Pasquariello is disppointed but diplomatic. He says that communication problems may be partly to blame; before Dillingham's last ADA quit her job, the working relationship between law enforcement and the prosecutors worked better.
"We had the ability to go over and talk to them face to face, express both the Department's concerns, the concerns of the community, how certain cases fit in with other aspects of the community. It's now become much more difficult to try to express those concerns through telephone. But I am hopeful that things can only get better."
Improving that communication between law enforcement and the prosecutors will happen, said McKenna, but it might take some time.
"I think it's just a process of getting the attorneys that are here used to working with, knowing and getting in touch with the officers out in Dillingham," he said.
The Anchorage office has now assigned one attorney to handle all of the Dillingham court criminal cases. Pamela Dale took the reigns at the end of January, and though she lives in Anchorage, agency coordination has begun to improve.
But Dale’s assignment came after other prosecutors dropped dozens of charges during the month of January. The cases involve a range of alleged criminal activity, from a young man police charged with setting a truck on fire on Gauthier Way, to assaults, harassment, and drunk driving.
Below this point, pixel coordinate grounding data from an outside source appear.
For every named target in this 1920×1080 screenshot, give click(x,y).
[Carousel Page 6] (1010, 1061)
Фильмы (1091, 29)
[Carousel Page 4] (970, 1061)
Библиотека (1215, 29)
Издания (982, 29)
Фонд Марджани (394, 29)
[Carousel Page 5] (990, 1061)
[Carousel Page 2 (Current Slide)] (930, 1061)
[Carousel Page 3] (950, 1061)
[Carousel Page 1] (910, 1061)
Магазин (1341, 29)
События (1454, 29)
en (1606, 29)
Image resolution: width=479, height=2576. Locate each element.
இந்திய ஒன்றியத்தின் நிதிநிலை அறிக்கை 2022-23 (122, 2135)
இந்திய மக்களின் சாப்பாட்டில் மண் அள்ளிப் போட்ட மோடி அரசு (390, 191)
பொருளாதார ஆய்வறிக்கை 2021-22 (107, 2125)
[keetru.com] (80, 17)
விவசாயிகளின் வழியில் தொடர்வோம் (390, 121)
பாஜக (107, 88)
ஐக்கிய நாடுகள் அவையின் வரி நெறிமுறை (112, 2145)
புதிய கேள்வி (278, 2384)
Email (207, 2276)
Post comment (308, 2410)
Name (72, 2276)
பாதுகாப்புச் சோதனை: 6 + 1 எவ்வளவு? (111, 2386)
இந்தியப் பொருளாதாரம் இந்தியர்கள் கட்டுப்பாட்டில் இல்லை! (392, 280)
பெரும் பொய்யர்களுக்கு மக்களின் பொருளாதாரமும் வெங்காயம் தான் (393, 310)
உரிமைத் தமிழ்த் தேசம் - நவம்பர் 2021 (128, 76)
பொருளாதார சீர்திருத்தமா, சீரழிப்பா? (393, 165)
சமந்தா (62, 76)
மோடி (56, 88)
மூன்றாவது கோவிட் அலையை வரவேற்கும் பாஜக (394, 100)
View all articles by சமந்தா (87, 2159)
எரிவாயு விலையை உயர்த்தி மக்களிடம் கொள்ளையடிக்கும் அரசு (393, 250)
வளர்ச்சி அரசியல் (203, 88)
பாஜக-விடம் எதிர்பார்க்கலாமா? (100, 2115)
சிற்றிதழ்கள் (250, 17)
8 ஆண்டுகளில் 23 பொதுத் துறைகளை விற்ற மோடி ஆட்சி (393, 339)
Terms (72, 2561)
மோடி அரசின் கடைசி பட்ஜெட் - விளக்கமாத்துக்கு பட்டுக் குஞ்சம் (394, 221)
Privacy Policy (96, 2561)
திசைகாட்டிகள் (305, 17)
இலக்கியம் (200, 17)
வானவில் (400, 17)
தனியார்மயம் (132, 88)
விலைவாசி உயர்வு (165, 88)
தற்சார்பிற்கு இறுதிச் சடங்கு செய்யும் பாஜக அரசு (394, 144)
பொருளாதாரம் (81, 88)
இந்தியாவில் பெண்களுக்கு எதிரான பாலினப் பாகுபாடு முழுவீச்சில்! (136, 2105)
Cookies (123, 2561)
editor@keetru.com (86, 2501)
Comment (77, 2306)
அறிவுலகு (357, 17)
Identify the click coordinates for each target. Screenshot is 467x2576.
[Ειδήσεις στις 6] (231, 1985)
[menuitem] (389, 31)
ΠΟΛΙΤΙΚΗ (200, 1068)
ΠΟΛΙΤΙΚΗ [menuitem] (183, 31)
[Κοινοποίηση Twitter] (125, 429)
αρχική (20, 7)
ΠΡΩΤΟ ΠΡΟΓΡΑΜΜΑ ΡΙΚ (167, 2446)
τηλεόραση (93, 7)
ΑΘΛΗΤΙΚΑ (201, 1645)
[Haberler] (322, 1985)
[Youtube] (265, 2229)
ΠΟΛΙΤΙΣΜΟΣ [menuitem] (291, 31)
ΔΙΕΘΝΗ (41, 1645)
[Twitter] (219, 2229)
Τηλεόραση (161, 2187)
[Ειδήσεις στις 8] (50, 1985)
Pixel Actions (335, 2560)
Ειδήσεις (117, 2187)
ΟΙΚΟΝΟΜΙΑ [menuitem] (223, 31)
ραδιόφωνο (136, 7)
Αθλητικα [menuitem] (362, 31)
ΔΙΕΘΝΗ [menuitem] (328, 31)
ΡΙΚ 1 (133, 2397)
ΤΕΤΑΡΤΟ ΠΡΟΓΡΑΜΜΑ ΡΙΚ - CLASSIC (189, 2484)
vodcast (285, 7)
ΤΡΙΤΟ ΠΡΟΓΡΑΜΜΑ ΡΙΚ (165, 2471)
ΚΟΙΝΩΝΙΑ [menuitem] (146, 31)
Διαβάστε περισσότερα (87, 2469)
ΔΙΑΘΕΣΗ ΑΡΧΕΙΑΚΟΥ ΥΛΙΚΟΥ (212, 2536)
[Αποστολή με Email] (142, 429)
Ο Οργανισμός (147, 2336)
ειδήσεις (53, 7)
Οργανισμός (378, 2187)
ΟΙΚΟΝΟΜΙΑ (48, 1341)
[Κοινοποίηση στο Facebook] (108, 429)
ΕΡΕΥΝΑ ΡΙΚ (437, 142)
DUI cases that were dropped include those of the woman alleged to have slammed into a utility pole downtown, the man accused of driving drunk in Aleknagik just after the bridge was completed, and the woman police said drove drunk for some 15 miles with three kids in the car.
Those Dillingham cases join an ever-growing list of dismissed criminal cases in Naknek that has left Bristol Bay’s eastside law enforcement and residents confounded and confused, too.